## Work task
Your answer must be a single number: the count of lines in the records below that include the string "agent".

***** Data extracts

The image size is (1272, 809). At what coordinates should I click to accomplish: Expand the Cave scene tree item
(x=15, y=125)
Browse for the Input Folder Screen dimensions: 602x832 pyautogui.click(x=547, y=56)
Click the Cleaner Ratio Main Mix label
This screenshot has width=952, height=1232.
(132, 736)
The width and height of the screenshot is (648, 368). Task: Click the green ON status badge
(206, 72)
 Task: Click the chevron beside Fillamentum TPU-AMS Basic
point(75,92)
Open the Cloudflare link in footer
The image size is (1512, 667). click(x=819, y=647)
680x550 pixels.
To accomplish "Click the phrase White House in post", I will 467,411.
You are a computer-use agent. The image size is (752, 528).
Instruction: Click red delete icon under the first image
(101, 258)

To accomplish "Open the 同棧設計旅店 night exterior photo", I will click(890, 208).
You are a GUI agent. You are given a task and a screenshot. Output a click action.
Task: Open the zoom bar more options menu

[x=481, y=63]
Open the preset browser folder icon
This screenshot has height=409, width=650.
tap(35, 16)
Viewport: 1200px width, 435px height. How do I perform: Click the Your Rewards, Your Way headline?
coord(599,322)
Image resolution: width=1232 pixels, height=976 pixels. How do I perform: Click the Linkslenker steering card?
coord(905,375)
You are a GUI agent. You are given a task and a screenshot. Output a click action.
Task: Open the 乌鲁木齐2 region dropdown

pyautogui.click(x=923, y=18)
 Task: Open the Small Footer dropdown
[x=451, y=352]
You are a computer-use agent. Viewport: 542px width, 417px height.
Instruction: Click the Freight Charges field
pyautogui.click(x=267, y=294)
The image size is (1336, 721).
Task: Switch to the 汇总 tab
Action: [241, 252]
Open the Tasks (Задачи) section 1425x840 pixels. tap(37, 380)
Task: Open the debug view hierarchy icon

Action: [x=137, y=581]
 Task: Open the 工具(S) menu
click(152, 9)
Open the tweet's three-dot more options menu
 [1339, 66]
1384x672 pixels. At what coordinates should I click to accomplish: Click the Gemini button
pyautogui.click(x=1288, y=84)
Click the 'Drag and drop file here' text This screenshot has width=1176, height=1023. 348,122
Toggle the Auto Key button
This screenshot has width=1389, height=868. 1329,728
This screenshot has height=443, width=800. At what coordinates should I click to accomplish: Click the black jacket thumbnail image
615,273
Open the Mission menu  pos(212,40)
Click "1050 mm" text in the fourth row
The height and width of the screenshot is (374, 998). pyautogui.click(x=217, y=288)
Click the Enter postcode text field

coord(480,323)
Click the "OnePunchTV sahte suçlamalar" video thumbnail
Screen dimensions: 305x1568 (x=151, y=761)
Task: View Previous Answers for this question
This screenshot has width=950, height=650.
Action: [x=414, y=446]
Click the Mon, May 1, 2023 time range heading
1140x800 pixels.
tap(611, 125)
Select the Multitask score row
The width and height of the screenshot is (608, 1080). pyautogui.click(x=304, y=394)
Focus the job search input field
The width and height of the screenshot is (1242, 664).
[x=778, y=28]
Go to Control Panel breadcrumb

**********

## Response area
4